Directions for this task — Isolate every line in the records below with "bottom" in it.
━━━━━━━━━━━━━━━━
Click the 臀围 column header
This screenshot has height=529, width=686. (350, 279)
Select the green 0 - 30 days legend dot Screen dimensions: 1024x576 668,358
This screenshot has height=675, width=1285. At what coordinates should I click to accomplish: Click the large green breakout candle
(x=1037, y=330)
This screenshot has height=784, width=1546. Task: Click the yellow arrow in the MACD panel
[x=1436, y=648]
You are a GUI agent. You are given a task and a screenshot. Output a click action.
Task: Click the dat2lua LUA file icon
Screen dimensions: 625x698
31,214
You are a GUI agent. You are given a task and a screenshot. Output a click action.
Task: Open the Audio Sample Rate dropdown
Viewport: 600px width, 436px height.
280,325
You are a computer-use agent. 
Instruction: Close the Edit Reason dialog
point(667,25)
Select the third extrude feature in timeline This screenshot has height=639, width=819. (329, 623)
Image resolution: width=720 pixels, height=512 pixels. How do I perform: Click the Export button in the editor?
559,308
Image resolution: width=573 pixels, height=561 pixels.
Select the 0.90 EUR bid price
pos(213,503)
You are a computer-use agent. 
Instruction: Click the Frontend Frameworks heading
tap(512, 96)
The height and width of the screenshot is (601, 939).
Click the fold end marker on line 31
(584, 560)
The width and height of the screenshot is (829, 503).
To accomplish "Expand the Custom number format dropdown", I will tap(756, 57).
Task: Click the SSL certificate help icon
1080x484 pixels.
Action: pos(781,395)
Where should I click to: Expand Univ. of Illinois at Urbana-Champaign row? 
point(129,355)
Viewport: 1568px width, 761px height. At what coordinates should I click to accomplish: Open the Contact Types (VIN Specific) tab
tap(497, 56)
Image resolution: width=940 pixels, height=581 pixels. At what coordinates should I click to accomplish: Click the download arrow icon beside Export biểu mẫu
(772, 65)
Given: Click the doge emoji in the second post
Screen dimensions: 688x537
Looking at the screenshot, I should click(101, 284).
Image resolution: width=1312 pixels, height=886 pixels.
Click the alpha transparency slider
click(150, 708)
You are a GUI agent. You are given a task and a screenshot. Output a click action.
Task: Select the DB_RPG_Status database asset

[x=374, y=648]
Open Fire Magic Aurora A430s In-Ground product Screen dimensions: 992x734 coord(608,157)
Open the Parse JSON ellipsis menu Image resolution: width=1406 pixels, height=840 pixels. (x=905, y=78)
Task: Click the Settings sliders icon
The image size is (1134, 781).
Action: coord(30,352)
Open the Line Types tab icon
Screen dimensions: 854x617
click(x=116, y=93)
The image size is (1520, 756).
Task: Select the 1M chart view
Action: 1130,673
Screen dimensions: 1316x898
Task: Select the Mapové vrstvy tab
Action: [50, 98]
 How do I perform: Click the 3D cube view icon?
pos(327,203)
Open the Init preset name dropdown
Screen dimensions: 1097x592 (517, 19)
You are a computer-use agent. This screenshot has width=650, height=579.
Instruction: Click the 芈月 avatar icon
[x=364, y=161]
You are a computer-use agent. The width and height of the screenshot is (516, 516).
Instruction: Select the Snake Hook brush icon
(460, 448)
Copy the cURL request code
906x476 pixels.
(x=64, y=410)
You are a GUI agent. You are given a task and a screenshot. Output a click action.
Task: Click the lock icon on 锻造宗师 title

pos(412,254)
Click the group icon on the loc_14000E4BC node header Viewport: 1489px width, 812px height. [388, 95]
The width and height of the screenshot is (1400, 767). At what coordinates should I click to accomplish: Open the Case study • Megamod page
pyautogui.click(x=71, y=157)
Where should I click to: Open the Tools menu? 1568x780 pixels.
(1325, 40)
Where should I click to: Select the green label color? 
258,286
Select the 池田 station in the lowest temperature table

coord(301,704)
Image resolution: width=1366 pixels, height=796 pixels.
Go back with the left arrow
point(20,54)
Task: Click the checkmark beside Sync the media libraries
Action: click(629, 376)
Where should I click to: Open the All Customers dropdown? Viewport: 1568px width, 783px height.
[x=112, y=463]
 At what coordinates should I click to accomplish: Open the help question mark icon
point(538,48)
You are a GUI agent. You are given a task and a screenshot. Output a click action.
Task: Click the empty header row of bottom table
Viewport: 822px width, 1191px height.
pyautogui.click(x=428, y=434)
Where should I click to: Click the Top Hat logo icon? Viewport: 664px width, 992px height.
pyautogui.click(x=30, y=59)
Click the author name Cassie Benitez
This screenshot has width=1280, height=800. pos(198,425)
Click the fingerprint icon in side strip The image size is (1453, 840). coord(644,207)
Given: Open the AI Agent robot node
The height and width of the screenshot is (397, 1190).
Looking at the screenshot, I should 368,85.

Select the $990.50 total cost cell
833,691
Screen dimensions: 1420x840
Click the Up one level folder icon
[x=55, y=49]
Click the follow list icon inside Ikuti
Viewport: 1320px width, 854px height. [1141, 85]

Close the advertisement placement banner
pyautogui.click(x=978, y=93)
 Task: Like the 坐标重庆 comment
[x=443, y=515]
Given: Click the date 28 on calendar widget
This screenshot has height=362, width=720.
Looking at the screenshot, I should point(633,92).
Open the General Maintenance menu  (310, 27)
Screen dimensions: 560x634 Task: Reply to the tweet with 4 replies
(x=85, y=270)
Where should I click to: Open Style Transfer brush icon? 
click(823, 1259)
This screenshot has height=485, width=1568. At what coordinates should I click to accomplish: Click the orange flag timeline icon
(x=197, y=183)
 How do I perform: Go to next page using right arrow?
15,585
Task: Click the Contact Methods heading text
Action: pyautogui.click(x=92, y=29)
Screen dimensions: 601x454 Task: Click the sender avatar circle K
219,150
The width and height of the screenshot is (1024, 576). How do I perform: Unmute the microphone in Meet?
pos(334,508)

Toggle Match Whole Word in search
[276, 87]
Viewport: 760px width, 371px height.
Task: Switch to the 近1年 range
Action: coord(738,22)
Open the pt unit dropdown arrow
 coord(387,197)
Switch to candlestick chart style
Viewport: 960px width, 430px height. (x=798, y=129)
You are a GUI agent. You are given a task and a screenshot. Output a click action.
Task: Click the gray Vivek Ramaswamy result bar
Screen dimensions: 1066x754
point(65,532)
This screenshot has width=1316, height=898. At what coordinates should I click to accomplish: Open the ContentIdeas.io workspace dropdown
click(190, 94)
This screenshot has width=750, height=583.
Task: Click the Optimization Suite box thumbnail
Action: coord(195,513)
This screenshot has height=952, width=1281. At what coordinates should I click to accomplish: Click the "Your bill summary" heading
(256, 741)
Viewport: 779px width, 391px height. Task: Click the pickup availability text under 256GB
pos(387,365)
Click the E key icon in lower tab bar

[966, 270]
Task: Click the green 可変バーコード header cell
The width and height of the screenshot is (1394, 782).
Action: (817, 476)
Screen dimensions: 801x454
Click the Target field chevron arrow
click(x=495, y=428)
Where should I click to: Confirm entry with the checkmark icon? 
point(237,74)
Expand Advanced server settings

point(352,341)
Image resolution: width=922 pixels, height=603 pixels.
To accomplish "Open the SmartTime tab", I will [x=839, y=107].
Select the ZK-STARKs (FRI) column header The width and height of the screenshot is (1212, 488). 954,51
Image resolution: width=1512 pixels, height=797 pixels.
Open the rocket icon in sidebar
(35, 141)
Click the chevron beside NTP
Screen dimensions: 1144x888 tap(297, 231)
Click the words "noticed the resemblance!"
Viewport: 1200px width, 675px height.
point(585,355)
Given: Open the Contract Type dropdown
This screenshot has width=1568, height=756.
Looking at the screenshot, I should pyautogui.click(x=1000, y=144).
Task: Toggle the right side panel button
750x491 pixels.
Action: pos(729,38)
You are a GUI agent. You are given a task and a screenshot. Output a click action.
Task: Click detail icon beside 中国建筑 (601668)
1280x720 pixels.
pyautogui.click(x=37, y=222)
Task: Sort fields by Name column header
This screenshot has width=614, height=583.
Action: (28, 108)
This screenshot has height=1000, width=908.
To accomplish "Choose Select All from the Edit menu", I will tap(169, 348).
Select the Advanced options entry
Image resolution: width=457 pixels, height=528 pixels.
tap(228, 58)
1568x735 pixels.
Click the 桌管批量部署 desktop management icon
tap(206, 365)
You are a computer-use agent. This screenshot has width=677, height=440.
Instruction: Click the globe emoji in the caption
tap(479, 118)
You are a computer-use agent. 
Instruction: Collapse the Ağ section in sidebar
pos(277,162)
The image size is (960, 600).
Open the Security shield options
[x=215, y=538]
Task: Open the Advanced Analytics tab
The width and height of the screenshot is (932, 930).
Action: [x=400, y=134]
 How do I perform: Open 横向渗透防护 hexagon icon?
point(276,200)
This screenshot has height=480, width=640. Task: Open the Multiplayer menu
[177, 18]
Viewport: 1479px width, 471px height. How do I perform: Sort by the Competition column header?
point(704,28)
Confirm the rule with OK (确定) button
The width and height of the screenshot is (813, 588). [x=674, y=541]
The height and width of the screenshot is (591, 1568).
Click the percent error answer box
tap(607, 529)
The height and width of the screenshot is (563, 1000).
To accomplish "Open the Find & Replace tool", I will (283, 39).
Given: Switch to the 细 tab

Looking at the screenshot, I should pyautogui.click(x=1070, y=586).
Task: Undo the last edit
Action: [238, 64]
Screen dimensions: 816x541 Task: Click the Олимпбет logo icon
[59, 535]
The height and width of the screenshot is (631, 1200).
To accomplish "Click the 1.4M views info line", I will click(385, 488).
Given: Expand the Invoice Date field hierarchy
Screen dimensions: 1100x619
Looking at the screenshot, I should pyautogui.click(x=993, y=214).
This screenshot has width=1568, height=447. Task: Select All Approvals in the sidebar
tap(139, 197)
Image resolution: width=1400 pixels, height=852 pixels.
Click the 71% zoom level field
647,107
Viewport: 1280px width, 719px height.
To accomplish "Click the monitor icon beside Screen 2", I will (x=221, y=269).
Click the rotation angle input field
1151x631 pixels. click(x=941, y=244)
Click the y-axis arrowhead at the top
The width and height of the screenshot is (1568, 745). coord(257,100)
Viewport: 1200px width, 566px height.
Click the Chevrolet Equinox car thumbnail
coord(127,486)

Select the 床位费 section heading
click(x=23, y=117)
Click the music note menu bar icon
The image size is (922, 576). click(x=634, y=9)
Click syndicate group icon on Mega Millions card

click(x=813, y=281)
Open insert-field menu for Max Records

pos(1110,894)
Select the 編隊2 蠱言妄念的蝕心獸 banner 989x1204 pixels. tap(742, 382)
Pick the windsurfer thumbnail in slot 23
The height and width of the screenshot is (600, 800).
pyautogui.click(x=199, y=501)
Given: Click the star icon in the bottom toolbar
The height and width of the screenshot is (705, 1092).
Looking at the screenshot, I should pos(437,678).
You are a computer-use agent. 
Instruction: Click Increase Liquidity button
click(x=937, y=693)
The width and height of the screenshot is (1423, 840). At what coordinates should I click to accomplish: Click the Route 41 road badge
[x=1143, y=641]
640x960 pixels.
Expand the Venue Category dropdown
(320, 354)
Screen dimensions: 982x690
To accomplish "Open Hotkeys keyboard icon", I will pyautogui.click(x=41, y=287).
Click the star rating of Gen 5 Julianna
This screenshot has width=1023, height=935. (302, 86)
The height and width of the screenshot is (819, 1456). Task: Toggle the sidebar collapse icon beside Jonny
━━━━━━━━━━━━━━━━
Output for this exercise —
Task: Click the empty header row of bottom table
Given: Click the star icon in the bottom toolbar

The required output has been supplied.